PRATCHETT, TERRY: The Tiffany Aching books—The Wee Free Men, A Hat Full of Sky, Wintersmith, I Shall Wear Midnight, The Shepherd’s Crown. One of the most delightful fantasy series ever written, in my opinion—a wonderful combination of sincerity and message with tongue-in-cheek hilarity. It begins with young Tiffany, granddaughter of the Witch of the Chalk (although to Tiffany she’s just her granny), having to stave off an attack by an evil water sprite on her baby brother while armed only with a frying pan. When the Queen of the Faeries later kidnaps her brother, she seeks allies in the Nac Mac Feegle (the wee free men of the title), a clan of sheep-stealing, sword-wielding six-inch high blue men with Scottish kilts and the dialect to match. Subsequent books show Tiffany preparing to herself become the Witch of the Chalk, through various means and with a highly divergent cast of characters. By turns vastly entertaining and quite touching, with puns galore and lots of witchy wisdom, plus the Feegle for leavening.

SCHWAB, V. E. (VICTORIA): The Shades of Magic trilogy—
A Darker Shade of Magic, A Gathering of Shadows, A Conjuring of Light. In this world, there are four parallel Londons: Red, Grey, White, and (no longer accessible) Black. Kell is an Antari, a magician with the ability to travel between them. Kell was raised in Red London and serves the monarchy of that empire as an ambassador. He’s also a smuggler, not attuned enough to the dangerous consequences of his actions. When an exchange goes badly, he escapes to Grey London, where he encounters Delilah Bard, a pickpocket with aspirations (she wants to be a pirate), who first robs him, then saves him from a deadly enemy, ultimately convincing him to take her to a London with magic. The two end up being major players in events of consequence to all the Londons. Great characters and a gripping adventure.

Schwab is also the author of the books Vicious and Vengeful (more sci fi than fantasy), with a third book upcoming, and the recent bestseller The Invisible Life of Addie Larue. So different are all these one from another that they truly showcase Schwab’s masterful talent. Vicious is one of my favorite books of all time—don’t miss it.

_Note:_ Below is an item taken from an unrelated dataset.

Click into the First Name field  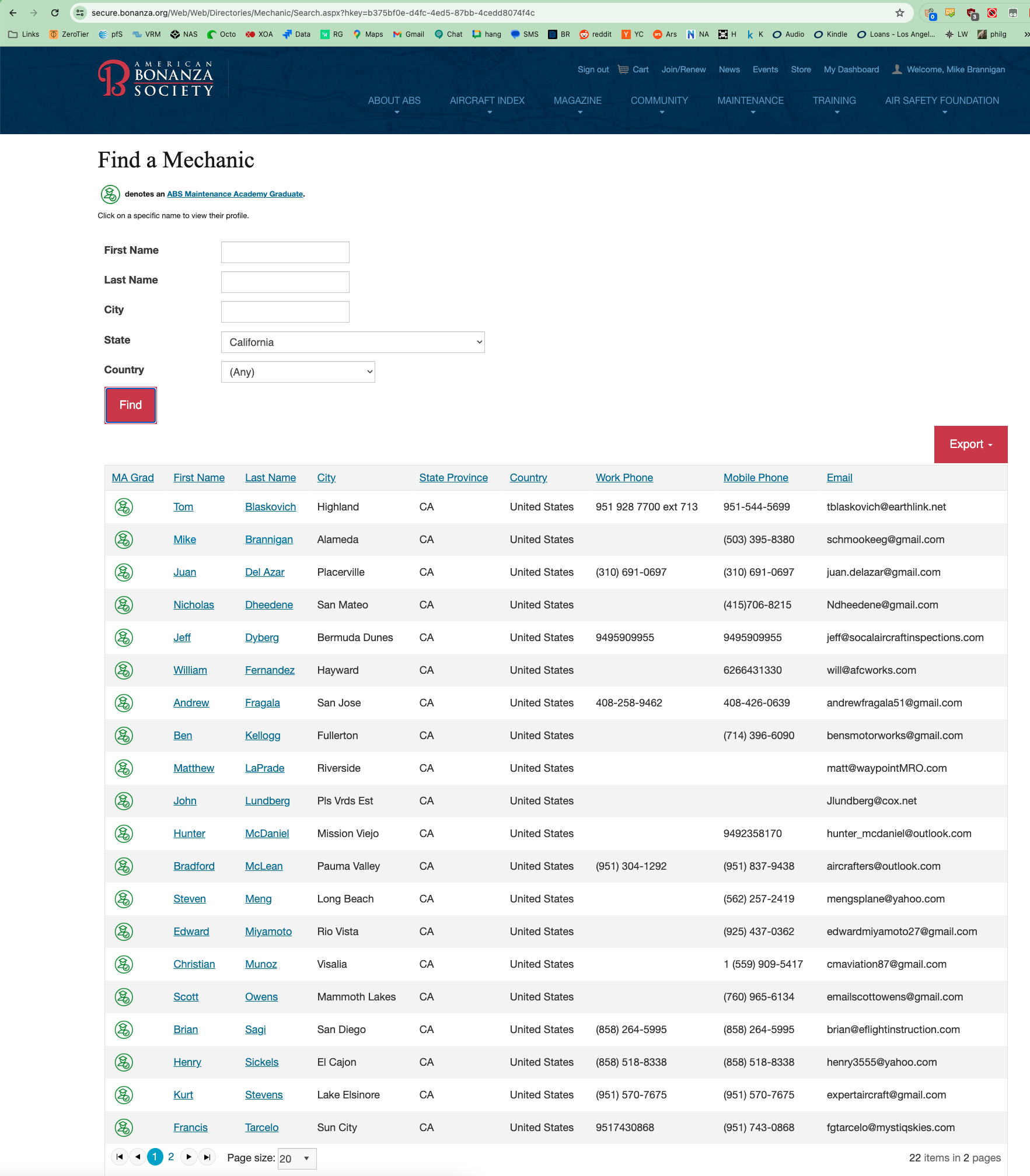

STIEFVATER, MAGGIE: The Shiver trilogy, the Raven Cycle, the Dreamer trilogy, The Scorpio Races… Do NOT let the fact that these are all shelved in Young Adult deter you from reading an amazing fantasy writer. The Shiver books are more YA than the others, but if you like tales of werewolves and doomed love you will enjoy them. The Raven Cycle and the Dreamer trilogy take place in the same universe and are complex, interesting, and original. The Scorpio Races is another favorite of mine (I was a horsey girl at age 12). Check her out.

TAYLOR, LAINI: Strange the Dreamer, and Muse of Nightmares. At the center of these two books is Lazlo Strange, a foundling, a librarian’s assistant with his head full of stories. He never believed, while growing up as an orphan with the priests, that his adventures would extend beyond his current world. But humans, gods, and monsters all conspire to make Lazlo the protagonist of this fascinating tale, luring him across the great desert Elmuthaleth to the city now known as Weep, which cowers in the shadow of a giant metal seraph in the sky with nightmares at its heart. Lush language, complexities of emotion, and conflicts of conscience characterize this sophisticated fiction that simultaneously manages to deal with larger issues but still be a whale of a good story, with conflicts and twists and gripping love.

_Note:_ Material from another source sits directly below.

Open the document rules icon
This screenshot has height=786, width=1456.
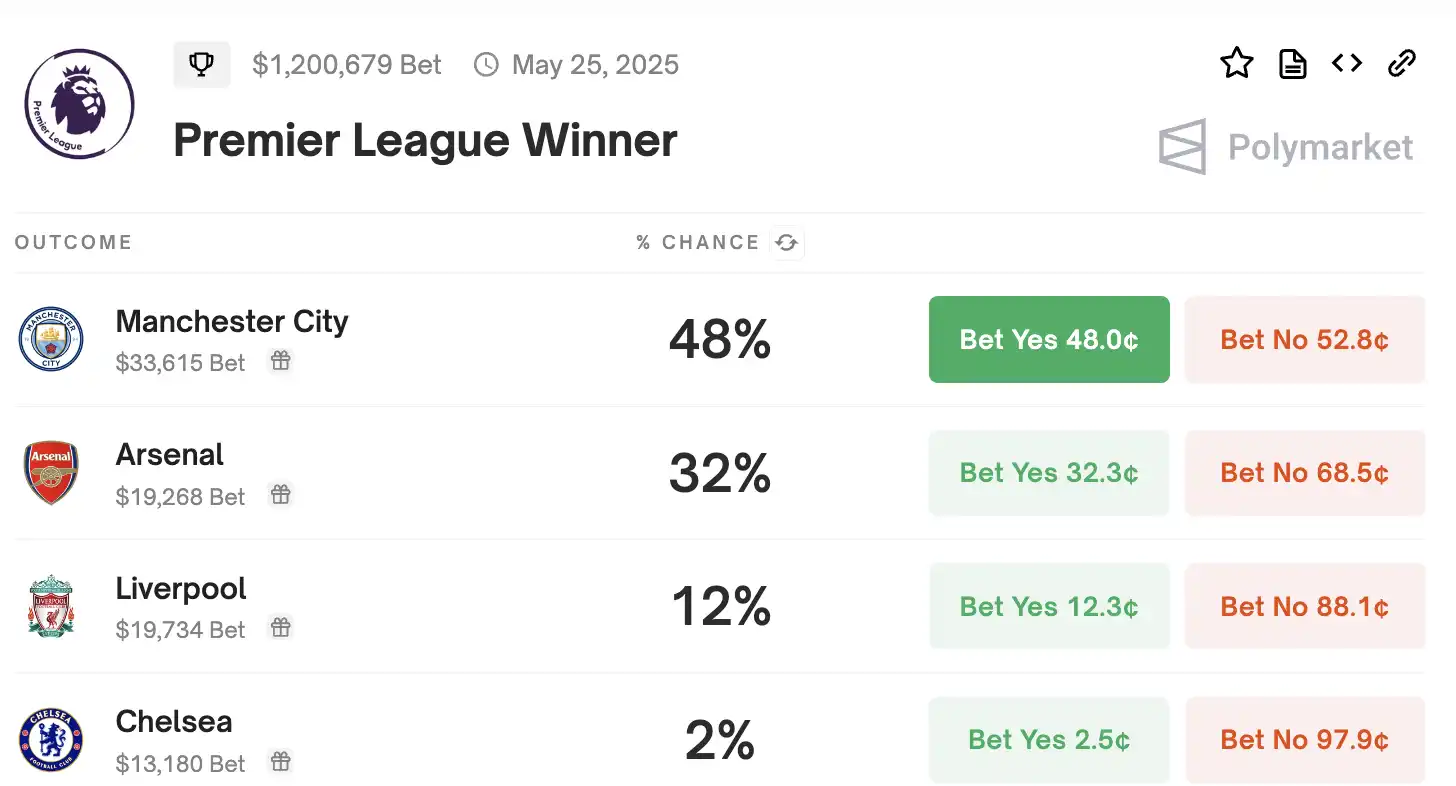(x=1293, y=64)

TURNER, MEGAN WHALEN: The Queen’s Thief series. This series has suffered from two unfortunate circumstances: It was billed for some reason as a series for children, which it emphatically is not; and because of this fact, the cover art on the original book was juvenile in appearance and served to sink the series into the realm of unread 5th-grade fiction. (The publisher also stubbornly maintains that the books in this series may be read as stand-alones, which is emphatically not the case. You must read them all, and in order!)

In reality, while the writing is deceptively simple, the story line is sophisticated, sly, and engaging to the most adult of readers. This is one of those series whose first book is good but maybe not great, but in which each subsequent book grows in interest, in style, in sophistication, until by the end there has been an exponential increase in enjoyment. The first book is The Thief, narrated by a rather mysterious young man named Gen, who has gotten himself into hot water through his daring thefts and now must serve as a guide to a hidden treasure for the king’s mage and his companions. The journey (and the story) seem fairly commonplace until the ending, when everything you know gets turned upside down and makes you immediately want to reread the book with this additional knowledge. The second book is narrated by the queen of an adjacent kingdom; the third by a soldier who serves that queen; the fourth by the heir to a perilous heritage he is being prevented from achieving; the fifth by a slave of a great power across the ocean, and the last brings us back full circle to Eugenides (Gen). The series is set, unlike most fantasy, in more of a Greek islands type theme, with the islands being ruled by various royal houses who are all threatened with conquest by the Medean Empire. This is my favorite fantasy series ever, hands down.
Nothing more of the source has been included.